Amerikan Havacılık ve Uzay Dairesi (NASA), dünya dışı bir medeniyetle iletişim kurma ümidiyle, 1970’li yıllarda dört uzay gemisinin güvertesinde gezegenimizin uzaydaki konumunu gösteren haritalar yerleştirmişti.
NTV’nin haberine göre, dünya dışı bir medeniyet NASA’nın 40 yıl önce gönderdiği bu haritaları kullanarak dünyayı bulabilir.
Peki bu durum insanlık adına bir tehdit oluşturuyor mu? Bu sorunun yanıtı eski NASA çalışanı Frank Drake’ten geldi.
Bu haritaları tasarlayan Dr.
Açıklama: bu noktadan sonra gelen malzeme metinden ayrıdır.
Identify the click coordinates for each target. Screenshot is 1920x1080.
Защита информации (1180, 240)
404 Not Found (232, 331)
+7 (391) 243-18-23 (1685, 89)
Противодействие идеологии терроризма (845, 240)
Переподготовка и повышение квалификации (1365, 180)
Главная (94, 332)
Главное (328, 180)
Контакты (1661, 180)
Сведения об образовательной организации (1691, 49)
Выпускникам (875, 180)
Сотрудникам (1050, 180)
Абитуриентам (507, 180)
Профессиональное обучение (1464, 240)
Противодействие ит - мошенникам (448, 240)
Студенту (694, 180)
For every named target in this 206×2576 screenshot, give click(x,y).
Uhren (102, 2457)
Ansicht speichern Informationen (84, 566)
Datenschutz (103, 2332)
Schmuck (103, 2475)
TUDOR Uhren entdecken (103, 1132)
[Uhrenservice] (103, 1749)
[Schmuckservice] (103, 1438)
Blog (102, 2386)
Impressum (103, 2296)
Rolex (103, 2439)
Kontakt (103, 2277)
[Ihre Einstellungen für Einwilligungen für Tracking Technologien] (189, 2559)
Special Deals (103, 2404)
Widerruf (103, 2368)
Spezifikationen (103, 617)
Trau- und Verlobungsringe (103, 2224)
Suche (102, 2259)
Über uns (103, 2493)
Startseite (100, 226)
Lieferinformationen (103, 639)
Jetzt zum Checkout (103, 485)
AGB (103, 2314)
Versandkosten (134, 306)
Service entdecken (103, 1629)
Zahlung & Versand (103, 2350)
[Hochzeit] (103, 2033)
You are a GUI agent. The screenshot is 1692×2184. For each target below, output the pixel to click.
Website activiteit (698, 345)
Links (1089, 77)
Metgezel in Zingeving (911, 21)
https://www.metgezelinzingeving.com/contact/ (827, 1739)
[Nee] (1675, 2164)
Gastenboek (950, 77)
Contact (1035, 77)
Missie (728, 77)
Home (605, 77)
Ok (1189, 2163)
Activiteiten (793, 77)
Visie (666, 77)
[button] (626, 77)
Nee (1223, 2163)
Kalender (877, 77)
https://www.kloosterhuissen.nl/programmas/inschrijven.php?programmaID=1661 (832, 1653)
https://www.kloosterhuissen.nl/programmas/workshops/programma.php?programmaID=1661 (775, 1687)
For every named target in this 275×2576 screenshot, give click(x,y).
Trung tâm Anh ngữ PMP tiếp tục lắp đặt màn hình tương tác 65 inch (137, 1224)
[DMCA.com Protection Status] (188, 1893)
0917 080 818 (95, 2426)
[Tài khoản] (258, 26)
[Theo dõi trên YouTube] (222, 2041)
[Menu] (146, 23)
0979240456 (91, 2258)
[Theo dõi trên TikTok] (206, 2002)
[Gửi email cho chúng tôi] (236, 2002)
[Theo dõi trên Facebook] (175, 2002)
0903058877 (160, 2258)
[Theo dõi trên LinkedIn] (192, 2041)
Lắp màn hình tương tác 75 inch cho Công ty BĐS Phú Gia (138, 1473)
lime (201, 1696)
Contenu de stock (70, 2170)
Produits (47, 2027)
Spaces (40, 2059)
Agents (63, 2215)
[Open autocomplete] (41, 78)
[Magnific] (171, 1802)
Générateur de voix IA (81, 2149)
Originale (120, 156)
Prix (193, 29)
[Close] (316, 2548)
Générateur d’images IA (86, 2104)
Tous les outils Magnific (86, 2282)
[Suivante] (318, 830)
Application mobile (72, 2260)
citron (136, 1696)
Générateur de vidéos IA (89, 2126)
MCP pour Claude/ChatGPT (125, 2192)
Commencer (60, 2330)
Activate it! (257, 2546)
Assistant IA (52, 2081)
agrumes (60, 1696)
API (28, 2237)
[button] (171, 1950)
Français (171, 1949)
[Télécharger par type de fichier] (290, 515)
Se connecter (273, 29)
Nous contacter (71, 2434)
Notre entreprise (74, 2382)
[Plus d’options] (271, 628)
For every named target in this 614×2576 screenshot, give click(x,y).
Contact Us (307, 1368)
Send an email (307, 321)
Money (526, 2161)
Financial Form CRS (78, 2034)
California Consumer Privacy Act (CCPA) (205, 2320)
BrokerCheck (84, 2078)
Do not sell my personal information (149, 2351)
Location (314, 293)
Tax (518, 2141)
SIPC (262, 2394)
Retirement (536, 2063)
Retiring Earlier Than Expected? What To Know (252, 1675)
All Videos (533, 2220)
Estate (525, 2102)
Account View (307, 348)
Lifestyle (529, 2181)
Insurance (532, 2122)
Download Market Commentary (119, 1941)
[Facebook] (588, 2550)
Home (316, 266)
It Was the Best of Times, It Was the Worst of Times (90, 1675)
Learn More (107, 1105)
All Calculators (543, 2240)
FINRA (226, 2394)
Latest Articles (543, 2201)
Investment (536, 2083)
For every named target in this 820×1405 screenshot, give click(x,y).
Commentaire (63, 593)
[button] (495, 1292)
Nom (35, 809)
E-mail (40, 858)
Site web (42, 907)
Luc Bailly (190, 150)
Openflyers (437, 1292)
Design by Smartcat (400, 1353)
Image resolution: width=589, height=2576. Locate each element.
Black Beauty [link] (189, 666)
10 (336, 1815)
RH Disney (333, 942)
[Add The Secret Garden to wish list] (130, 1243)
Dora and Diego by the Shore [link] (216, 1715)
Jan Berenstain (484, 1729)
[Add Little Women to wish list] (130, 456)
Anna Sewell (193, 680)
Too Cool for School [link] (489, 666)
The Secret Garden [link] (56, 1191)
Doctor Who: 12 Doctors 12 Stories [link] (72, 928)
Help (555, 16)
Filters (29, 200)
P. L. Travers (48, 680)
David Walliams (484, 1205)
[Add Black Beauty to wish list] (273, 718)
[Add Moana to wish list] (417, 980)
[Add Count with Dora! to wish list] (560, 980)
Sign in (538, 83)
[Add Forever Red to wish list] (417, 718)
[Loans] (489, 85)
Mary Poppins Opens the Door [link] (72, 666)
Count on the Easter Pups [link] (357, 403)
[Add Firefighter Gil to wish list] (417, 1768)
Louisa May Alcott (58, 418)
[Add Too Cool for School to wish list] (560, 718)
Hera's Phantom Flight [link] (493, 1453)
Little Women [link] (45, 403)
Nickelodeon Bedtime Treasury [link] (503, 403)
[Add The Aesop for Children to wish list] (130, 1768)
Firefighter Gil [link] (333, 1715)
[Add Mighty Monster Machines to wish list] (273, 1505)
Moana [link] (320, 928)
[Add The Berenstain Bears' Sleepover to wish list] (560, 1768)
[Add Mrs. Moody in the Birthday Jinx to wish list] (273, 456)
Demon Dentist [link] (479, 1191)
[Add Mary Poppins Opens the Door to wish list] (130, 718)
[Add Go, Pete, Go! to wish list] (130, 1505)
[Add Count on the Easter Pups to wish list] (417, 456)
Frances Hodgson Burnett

Frank Drake bu kararın ne denli büyük bir tehdit olduğuna dair açıklamalarda bulundu.
Şu anda Güneş Sistemi’nden çıkmış durumda olan bu araçların uzay derinliğinde yollarına devam ettiğinin altını çizen Drake, bunun gezegenimiz için bir tehdit oluşturabileceğini belirtti.
Dünya dışı bir medeniyete gezegenimizin yerini göstermenin sonumuzu getirebileceği uyarısı geçtiğimiz aylarda ünlü İngiliz fizikçi Hawking tarafından da yapılmıştı.
Oxford Üniversitesi de araştırmalarını sürdürüyor
“Uzaylılar bizimle neden bağlantı kurmuyor?” Sorusuna cevap geçtiğimiz aylarda Oxford Üniversitesi çalışanlarınca hazırlanan bir raporda cevap bulmuştu.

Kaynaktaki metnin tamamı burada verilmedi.